## Desafios:
- 1) Transcreva do texto sobre a corrida o trecho que começa em "Na 1ª etapa" e termina em "também do Carcavelos.".
- 2) Diga se cada afirmação concorda com o texto sobre a corrida, respondendo sim ou não e citando as palavras decisivas: (a) na 2ª etapa o atleta chegou em 6º; (b) no Porto o atleta foi o primeiro a cortar a meta; (c) o vencedor dos Fortes foi António Marques.

## Texto fornecido:
########################################

A máscara de poeira nada tem de cómica. É trágica de repelência. Há vários
desastres a registar. Temos um corredor ferido pelo coice de um muar, outro
mordido por um cão e outros com máquinas partidas”.
Na 1ª etapa o nosso atleta fica em 7º e na 2ª chega em 6º.
Na chegada a Vila Viçosa é o 4º classificado e no Porto é o 2º a chegar à meta.
Na última etapa, à chegada a Lisboa, perante uma multidão calculada em mais de
50.000 pessoas desde o Campo Grande às Avenidas, entre os quais se encontrava o
chefe do Governo General Carmona, o nosso corredor corta a meta em 3º lugar. Na
classificação geral ocupa a 6ª posição na sua categoria, a cerca de 25 horas do
1º classificado, o corredor do Carcavelos, António Marques. O vencedor dos
Fortes foi António Augusto Carvalho, também do Carcavelos.

########################################

## Excerto dos dados:
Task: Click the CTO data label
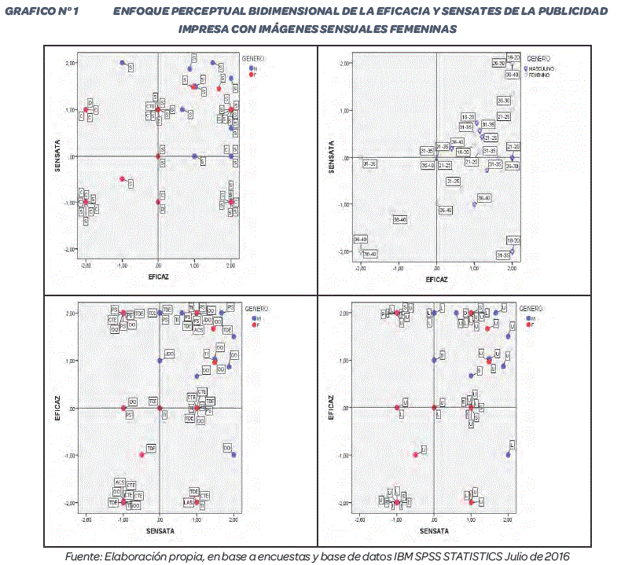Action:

########################################

## Respostas por tarefa:
- 1)
Na 1ª etapa o nosso atleta fica em 7º e na 2ª chega em 6º.
Na chegada a Vila Viçosa é o 4º classificado e no Porto é o 2º a chegar à meta.
Na última etapa, à chegada a Lisboa, perante uma multidão calculada em mais de
50.000 pessoas desde o Campo Grande às Avenidas, entre os quais se encontrava o
chefe do Governo General Carmona, o nosso corredor corta a meta em 3º lugar. Na
classificação geral ocupa a 6ª posição na sua categoria, a cerca de 25 horas do
1º classificado, o corredor do Carcavelos, António Marques. O vencedor dos
Fortes foi António Augusto Carvalho, também do Carcavelos.

- 2)
(a) Sim: "na 2ª chega em 6º".
(b) Não: "no Porto é o 2º a chegar à meta".
(c) Não: "O vencedor dos Fortes foi António Augusto Carvalho".